Buduhan Gordon, Tan Lawrence, Kasian Krika, Mink Steven N
Department of Surgery, University of Manitoba, Winnipeg, Manitoba, Canada.
Am J Respir Crit Care Med. 2006 Dec 15;174(12):1310-8. doi: 10.1164/rccm.200604-501OC. Epub 2006 Oct 5.
In severe pulmonary emphysema, lung volume reduction surgery (LVRS) improves pulmonary function over a 2-yr period in selected patients. However, the changes in lung function and maximal flow (Vmax) occurring immediately postoperatively are not clear and may contribute to the high morbidity observed. In the present study, we used a chronic canine model of upper lobe emphysema to address this question.
Bilateral upper lobe emphysema was produced by the intrabronchial administration of papain. Measurements were made before and immediately after LVRS was performed. A vacuum-assisted surgical system (VALR Surgical System; Spiration, Redmond, WA) that deploys a compression sleeve over portions of the disease tissue was used to produce LVRS. Changes in Vmax were interpreted in terms of the wave-speed theory of flow limitation in which a pressure sensor was placed into the airway to determine the site of limitation and intrabronchial pressures.

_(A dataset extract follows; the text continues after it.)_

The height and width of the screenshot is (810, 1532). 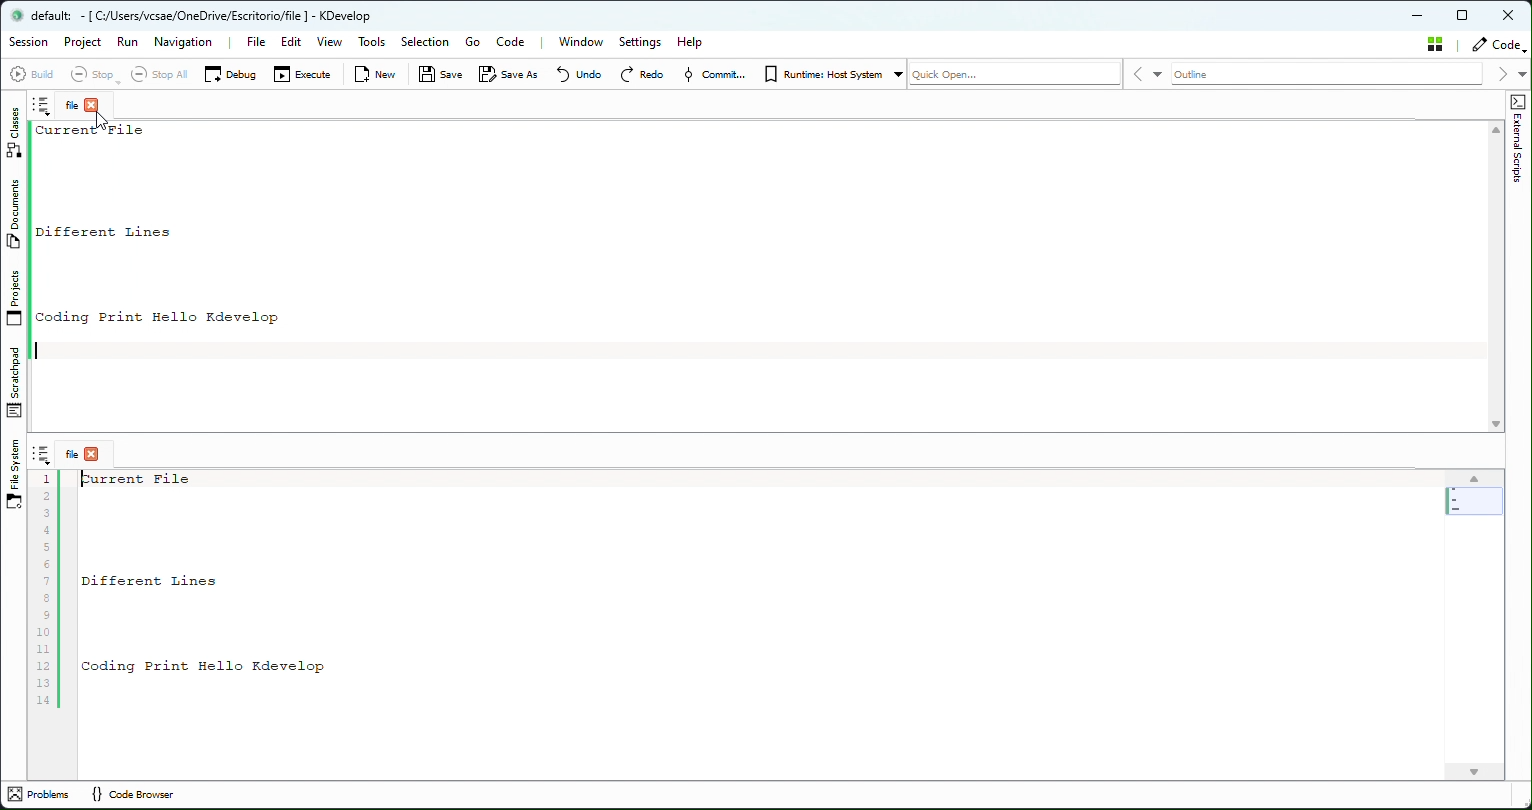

In the emphysema group, total lung capacity postemphysema increased to approximately 20% above the preemphysema value, whereas Vmax was reduced as compared with a control group. After LVRS, tidal respiratory compliance and Vmax decreased, whereas lung elastic recoil and frictional resistance increased in both the emphysema and control groups as compared with presurgery.
The acute effect of LVRS leads to an impairment in lung mechanical properties. These changes could contribute to ventilatory complications, including the difficulty of weaning patients from mechanical ventilation and the mortality observed from this procedure.
在严重肺气肿患者中,肺减容手术(LVRS)可在2年时间内改善部分患者的肺功能。然而,术后即刻发生的肺功能和最大流量(Vmax)变化尚不清楚,这可能是导致观察到的高发病率的原因。在本研究中,我们使用慢性犬上叶肺气肿模型来解决这个问题。
通过支气管内注射木瓜蛋白酶诱导双侧上叶肺气肿。在进行LVRS之前和之后即刻进行测量。使用一种真空辅助手术系统(VALR手术系统;Spiration公司,华盛顿州雷德蒙德),该系统在病变组织部分上部署一个压缩套筒来进行LVRS。根据流量限制的波速理论来解释Vmax的变化,其中将一个压力传感器置于气道中以确定限制部位和支气管内压力。
在肺气肿组中,肺气肿后的肺总量增加至比肺气肿前的值高出约20%,而与对照组相比Vmax降低。LVRS后,与术前相比,肺气肿组和对照组的潮气量呼吸顺应性和Vmax均降低,而肺弹性回缩力和摩擦阻力增加。
LVRS的急性效应导致肺机械性能受损。这些变化可能导致通气并发症,包括患者脱机困难以及该手术观察到的死亡率。